**** EXTRACTED INFORMATION ****
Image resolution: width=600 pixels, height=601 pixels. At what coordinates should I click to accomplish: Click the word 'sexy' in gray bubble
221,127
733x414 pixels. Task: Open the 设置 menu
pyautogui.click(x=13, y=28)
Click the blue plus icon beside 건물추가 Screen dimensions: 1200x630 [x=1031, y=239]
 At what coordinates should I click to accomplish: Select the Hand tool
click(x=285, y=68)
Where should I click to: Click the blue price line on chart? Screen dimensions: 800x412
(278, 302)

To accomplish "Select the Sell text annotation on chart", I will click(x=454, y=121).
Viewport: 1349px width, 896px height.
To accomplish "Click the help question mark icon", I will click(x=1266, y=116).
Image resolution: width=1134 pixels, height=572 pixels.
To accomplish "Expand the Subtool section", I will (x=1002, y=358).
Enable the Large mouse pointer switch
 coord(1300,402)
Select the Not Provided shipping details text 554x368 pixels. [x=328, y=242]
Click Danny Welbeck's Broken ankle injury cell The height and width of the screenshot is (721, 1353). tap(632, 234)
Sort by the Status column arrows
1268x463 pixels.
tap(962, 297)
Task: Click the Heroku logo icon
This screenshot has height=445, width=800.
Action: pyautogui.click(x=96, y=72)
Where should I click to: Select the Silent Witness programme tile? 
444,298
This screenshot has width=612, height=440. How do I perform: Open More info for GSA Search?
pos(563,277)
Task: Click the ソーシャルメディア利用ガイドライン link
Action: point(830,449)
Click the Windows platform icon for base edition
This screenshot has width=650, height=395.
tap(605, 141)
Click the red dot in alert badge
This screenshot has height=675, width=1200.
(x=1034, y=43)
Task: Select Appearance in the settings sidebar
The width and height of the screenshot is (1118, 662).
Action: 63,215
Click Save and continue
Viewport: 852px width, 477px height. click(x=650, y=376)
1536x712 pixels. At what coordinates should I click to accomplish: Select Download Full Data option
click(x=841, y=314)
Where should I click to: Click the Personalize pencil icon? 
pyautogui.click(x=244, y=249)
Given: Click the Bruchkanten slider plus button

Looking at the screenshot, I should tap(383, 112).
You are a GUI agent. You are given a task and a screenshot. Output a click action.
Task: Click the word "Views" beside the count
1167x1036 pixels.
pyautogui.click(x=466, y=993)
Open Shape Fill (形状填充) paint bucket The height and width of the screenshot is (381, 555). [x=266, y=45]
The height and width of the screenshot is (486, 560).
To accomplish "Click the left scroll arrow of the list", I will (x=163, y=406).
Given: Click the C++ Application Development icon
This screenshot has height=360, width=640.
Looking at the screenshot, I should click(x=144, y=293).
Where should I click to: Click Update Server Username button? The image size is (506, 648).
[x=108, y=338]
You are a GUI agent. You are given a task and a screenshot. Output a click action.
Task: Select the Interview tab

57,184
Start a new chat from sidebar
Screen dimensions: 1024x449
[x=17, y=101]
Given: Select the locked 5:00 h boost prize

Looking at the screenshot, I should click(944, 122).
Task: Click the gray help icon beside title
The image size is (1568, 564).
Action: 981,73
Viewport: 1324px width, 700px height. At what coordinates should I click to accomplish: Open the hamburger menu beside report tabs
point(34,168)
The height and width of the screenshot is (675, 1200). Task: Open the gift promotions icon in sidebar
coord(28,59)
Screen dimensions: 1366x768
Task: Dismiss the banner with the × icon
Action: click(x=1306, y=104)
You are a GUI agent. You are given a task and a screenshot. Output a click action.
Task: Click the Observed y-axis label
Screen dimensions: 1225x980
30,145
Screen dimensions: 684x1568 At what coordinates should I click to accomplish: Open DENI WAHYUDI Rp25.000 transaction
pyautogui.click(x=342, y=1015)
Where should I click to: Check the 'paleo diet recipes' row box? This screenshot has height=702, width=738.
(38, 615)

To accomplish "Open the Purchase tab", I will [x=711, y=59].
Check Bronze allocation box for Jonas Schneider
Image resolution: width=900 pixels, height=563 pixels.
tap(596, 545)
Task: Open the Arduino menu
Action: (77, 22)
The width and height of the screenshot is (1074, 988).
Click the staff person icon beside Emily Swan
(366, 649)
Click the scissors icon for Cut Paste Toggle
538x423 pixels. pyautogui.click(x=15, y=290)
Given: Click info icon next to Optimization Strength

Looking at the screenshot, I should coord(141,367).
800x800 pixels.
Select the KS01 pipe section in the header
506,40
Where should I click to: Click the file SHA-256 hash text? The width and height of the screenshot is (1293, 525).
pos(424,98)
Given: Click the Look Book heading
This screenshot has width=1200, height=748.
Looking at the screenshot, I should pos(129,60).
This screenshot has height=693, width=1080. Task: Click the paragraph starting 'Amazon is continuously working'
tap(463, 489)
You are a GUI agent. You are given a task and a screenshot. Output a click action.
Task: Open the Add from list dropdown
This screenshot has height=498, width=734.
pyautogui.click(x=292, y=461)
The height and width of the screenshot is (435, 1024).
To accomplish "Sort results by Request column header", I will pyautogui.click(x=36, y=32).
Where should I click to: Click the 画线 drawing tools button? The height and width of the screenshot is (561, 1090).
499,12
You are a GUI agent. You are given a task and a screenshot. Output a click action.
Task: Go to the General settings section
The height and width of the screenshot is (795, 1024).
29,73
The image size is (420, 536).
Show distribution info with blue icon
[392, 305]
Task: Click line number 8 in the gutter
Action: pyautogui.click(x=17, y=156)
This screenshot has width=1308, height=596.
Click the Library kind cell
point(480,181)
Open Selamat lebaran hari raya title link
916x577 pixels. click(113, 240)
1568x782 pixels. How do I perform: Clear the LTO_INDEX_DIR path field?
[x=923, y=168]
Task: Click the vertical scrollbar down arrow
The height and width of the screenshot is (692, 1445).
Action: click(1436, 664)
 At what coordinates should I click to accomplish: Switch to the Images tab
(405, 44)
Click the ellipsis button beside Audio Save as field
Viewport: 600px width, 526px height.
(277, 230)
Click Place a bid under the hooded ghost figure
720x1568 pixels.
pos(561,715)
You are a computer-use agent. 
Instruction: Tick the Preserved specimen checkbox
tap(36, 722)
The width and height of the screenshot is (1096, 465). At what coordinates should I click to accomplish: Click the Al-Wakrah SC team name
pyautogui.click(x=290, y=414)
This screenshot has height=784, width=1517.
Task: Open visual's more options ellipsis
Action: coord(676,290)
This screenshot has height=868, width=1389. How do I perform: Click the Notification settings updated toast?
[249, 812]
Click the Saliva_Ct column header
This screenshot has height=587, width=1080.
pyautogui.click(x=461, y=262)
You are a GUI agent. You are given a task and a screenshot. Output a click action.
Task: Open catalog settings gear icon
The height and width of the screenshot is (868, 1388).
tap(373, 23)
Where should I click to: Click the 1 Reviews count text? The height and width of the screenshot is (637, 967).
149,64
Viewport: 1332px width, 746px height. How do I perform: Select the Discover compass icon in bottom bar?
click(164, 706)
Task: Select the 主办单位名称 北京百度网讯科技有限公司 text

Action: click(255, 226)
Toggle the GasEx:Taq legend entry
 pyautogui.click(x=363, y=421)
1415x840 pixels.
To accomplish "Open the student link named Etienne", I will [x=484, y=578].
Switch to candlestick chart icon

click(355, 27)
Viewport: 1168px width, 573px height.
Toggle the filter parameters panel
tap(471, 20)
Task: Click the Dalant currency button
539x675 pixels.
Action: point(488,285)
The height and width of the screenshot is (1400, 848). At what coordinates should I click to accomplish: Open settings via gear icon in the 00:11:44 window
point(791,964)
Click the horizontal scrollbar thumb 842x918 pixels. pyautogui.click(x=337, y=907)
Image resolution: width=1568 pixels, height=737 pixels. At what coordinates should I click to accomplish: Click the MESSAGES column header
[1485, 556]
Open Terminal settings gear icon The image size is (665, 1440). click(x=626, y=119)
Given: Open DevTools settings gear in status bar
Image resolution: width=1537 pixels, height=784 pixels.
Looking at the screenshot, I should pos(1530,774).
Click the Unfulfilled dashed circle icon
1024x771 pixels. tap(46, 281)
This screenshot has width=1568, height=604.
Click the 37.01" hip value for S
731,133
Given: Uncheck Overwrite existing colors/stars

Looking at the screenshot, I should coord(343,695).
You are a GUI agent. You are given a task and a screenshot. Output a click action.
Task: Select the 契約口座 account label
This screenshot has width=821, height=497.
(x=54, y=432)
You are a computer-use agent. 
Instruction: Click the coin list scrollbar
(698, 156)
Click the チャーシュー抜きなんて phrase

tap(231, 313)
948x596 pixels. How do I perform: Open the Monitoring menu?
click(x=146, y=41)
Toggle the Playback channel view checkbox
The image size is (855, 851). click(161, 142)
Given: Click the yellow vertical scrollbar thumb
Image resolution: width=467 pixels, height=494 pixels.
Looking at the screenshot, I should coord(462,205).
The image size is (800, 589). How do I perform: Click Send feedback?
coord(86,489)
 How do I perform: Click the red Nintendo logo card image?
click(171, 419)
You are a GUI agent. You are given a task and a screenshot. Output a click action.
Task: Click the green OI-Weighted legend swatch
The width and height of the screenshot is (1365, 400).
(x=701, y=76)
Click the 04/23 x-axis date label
****
Rewrite the items from the start through the line containing "Action: point(830,449)", replacing "Hand tool" with "Zoom tool" and keeping everything else the same.

- EXERCISE RESPONSE:
Image resolution: width=600 pixels, height=601 pixels. At what coordinates should I click to accomplish: Click the word 'sexy' in gray bubble
221,127
733x414 pixels. Task: Open the 设置 menu
pyautogui.click(x=13, y=28)
Click the blue plus icon beside 건물추가 Screen dimensions: 1200x630 [x=1031, y=239]
 At what coordinates should I click to accomplish: Select the Zoom tool
click(x=285, y=68)
Where should I click to: Click the blue price line on chart? Screen dimensions: 800x412
(278, 302)

To accomplish "Select the Sell text annotation on chart", I will click(x=454, y=121).
Viewport: 1349px width, 896px height.
To accomplish "Click the help question mark icon", I will click(x=1266, y=116).
Image resolution: width=1134 pixels, height=572 pixels.
To accomplish "Expand the Subtool section", I will (x=1002, y=358).
Enable the Large mouse pointer switch
 coord(1300,402)
Select the Not Provided shipping details text 554x368 pixels. [x=328, y=242]
Click Danny Welbeck's Broken ankle injury cell The height and width of the screenshot is (721, 1353). tap(632, 234)
Sort by the Status column arrows
1268x463 pixels.
tap(962, 297)
Task: Click the Heroku logo icon
This screenshot has height=445, width=800.
Action: pyautogui.click(x=96, y=72)
Where should I click to: Select the Silent Witness programme tile? 
444,298
This screenshot has width=612, height=440. How do I perform: Open More info for GSA Search?
pos(563,277)
Task: Click the ソーシャルメディア利用ガイドライン link
Action: point(830,449)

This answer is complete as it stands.